Entah apa yang dirasakan Fulan ketika bertemu Umairoh, yang jelas pertemuan mereka dilancarkan. Diiringi lantunan musik nostalgia, gemerlap lampu kafe, dinginnya angin malam. Fulan pun menjelaskan semuanya dari awal, pertemuannya dengan Aminah, pesantren, tujuan hidupnya yang baru, perubahannya, dan kafe ini. Memang, Fulan merasa bersalah tidak mengabari Iroh, ia terlanjur janji untuk sementara hidup mandiri dan tidak bergantung kepada Umairoh. Tapi itu bukan masalah untuk Umairoh, setidaknya dengan niat dan perubahan Fulan yang lebih baik, ia tampak lebih tenang, damai, dan bersyukur.

“acen, kenalin atuh siapa temen teh.” Tanya seorang pengunjung kepada Fulan.
“oh iya mang, ini temen saya, kenalin…” Jawab Fulan.
“Umairoh mang…” Jawab Umairoh kepada pengunjung yang bertanya itu.
“Umairoh? Ko laki-laki namanya kaya perempuan ya… hahahaha bercanda bercanda.” Celetuk pengunjung itu.
“siaaaaaalan, lagi-lagi disangka laki-laki, ah shit… gara-gara dada datar gitu? ah gimana ya… iya ajalah udah terlanjur, biar akrab, daripada di goda.” Pasrah Umairoh.
“Fulan…” bertanya Umairoh.

“Aneh. Ada apa dengan orang-orang di kafe ini? Malam-malam begini masih keluruyuran bergaul di kafe?  apa tidak ingat anak istri di rumah? apa tidak peduli dengan pekerjaanya besok? Apa tidak sayang uang mereka dihabiskan hanya untuk batang berasap dan secangkir kopi? Apa tidak sayang waktu mereka dihabiskan hanya untuk mendengarkan musik dan bercengkrama? Fulan? Apa kau baik-baik saja? Apa kau nyaman dengan pekerjaan di kafe ini?” Berbisik khawatir Umairoh kepada Fulan.

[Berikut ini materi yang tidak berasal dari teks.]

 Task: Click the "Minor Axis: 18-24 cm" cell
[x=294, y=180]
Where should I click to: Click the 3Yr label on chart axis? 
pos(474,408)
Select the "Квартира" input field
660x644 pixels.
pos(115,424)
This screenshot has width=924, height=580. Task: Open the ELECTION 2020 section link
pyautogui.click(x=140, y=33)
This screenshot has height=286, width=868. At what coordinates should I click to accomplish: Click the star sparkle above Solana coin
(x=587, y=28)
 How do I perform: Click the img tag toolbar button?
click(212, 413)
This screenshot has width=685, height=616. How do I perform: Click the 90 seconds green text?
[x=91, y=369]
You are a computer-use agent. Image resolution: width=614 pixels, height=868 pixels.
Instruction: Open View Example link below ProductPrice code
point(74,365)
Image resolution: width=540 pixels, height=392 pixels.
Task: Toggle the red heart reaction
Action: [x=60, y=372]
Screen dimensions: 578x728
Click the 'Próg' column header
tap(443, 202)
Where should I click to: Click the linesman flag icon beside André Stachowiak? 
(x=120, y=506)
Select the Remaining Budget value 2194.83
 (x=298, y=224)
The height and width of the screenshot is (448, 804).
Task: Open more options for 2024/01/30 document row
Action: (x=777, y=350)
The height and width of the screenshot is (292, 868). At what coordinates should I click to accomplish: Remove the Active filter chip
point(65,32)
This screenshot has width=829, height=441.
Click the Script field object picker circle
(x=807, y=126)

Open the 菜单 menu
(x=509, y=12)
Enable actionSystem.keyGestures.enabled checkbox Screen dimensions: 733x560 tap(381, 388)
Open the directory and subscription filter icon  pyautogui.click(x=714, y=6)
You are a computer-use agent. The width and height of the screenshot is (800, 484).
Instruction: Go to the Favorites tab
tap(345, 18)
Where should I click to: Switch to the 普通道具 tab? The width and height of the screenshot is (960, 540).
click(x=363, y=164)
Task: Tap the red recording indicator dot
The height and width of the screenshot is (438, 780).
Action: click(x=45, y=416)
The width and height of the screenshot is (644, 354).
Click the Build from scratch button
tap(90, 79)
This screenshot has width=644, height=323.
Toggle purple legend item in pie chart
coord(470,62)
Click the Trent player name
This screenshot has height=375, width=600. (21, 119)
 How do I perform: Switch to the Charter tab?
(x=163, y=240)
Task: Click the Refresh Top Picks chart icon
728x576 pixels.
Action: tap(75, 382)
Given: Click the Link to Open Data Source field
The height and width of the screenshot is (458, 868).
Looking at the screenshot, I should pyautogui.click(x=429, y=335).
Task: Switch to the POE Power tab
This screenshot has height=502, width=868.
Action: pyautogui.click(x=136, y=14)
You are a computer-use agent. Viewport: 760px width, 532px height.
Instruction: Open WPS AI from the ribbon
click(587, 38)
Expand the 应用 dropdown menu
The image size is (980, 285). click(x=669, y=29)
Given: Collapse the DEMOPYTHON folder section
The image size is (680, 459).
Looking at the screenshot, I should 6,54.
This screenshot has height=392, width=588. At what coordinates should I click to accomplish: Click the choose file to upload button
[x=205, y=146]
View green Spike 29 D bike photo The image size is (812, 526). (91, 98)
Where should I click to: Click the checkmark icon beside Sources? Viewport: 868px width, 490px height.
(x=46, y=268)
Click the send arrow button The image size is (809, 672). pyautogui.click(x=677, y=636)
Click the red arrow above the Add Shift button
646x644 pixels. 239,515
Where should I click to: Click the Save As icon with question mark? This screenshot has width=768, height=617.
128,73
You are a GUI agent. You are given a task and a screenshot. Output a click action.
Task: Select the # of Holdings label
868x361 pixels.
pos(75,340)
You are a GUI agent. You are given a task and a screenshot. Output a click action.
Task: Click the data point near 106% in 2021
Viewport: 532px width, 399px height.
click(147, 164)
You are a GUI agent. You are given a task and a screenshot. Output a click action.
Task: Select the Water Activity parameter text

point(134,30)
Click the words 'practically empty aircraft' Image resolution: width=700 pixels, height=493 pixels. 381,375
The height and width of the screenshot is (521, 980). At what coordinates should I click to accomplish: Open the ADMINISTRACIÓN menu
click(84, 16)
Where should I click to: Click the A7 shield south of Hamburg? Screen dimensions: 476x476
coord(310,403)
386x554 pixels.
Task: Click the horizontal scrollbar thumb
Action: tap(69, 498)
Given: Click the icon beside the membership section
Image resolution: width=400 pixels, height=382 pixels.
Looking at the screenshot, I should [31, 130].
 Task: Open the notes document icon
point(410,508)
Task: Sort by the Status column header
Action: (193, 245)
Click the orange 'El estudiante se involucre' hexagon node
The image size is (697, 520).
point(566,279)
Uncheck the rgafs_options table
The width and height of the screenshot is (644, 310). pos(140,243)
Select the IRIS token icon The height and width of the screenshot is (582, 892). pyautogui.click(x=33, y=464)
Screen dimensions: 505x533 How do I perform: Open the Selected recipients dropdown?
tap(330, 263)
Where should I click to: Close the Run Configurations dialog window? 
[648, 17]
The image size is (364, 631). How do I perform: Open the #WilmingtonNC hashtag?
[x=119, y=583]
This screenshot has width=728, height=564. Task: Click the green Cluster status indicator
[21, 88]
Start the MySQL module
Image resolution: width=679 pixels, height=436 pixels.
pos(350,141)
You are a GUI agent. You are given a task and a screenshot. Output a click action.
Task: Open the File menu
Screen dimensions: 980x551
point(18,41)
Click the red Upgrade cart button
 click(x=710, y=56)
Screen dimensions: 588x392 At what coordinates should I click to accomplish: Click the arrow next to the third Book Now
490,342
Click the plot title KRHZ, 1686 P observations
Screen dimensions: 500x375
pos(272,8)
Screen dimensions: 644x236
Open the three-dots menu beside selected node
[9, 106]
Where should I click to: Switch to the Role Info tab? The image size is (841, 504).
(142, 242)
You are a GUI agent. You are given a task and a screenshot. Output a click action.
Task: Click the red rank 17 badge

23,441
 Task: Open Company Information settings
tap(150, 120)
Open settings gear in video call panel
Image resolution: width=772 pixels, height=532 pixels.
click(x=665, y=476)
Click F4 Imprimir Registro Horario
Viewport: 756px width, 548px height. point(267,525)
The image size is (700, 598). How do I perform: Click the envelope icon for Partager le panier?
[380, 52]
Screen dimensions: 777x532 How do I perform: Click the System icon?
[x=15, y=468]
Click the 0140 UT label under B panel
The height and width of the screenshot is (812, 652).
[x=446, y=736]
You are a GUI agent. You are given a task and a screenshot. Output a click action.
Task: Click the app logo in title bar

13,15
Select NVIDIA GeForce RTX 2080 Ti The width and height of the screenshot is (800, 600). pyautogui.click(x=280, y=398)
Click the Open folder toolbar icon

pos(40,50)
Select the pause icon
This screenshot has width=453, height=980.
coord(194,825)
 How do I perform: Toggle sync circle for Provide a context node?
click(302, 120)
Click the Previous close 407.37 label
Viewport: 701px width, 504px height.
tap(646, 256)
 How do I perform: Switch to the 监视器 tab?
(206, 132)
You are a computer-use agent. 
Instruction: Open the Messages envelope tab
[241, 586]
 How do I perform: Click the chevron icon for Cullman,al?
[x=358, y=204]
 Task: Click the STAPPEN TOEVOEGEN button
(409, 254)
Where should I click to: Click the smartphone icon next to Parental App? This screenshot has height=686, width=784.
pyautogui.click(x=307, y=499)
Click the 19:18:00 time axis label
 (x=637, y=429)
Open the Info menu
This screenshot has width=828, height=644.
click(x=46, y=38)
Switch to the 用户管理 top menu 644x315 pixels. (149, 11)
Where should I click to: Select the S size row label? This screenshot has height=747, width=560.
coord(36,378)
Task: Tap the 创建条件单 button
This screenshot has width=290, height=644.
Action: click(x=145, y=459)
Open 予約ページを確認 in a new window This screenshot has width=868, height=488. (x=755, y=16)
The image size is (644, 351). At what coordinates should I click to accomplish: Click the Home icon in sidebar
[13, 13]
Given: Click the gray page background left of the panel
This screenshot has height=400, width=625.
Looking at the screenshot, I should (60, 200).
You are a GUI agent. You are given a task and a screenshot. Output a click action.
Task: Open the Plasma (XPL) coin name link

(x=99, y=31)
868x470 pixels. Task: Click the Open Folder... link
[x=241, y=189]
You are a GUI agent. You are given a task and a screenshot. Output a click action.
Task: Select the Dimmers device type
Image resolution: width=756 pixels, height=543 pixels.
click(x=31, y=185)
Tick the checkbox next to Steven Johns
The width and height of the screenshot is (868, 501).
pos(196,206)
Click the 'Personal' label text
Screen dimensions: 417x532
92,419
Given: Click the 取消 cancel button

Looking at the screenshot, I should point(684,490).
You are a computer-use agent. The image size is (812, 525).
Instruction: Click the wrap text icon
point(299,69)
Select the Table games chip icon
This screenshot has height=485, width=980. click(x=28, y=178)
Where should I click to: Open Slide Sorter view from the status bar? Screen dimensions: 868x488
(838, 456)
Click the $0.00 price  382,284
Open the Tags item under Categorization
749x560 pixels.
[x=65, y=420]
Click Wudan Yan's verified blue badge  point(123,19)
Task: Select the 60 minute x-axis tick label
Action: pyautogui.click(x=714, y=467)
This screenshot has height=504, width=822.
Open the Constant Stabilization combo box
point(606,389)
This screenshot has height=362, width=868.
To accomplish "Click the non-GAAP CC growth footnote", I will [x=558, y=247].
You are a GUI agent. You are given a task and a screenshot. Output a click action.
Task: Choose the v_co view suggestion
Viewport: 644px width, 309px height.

“Jangan khawatir. Sama halnya denganmu. Awalnya memang berpikiran negatif. Tapi cobalah kau lihat sisi positif dari kondisi terburuk disekitarmu. Insyaallah jika berpikiran positif hasilnya pun akan positif. Don’t judge book by it's cover. Jangan melihat luarnya yang terlihat negatif, lihat dan rasakanlah lebih dalam, dan jika kau memandangnya dengan positif, maka kau akan benar-benar mendapatkan hal yang positif. Bahkan lebih dari itu.” Jawab Fulan.

“Astaga, Fulan. Kau benar-benar berubah, bukan saja dari tampilanmu, bahkan sikapmu pun berubah, lebih bijaksana.” Terharu Umairoh.

“Haha. bukan, bukan begitu… aku hanya mempelajari perjalanan hidupku. Menikmati, memahami, dan mensyukuri. Dengan begitu kau akan mendapatkan hikmah.” Jawab Fulan dengan tersenyum.

Terharu. Benar-benar Terharu. Dalam waktu yang singkat, sungguh, Fulan benar-benar berubah. Bukan hanya Umairoh yang tidak bisa berkata-kata. Bahkan malam dan angin pun membisu dengan perubahan Fulan. Sungguh sang Maha Kuasa begitu dekat dengan kita, bukan Dia yang enggan memberi kita hikmah, tapi kitalah yang enggan untuk memahaminya bahwa hikmah dan petunjuk itu selalu ada. Tinggal kita sadari, bahkan dalam kondisi terburuk pun kita harus memahaminya.

Berpikir positif untuk Mempelajari hidup. Nikmatilah. Pahamilah. Syukurilah. Dengan begitu engkau akan mendapatkan hikmah. Bahkan lebih.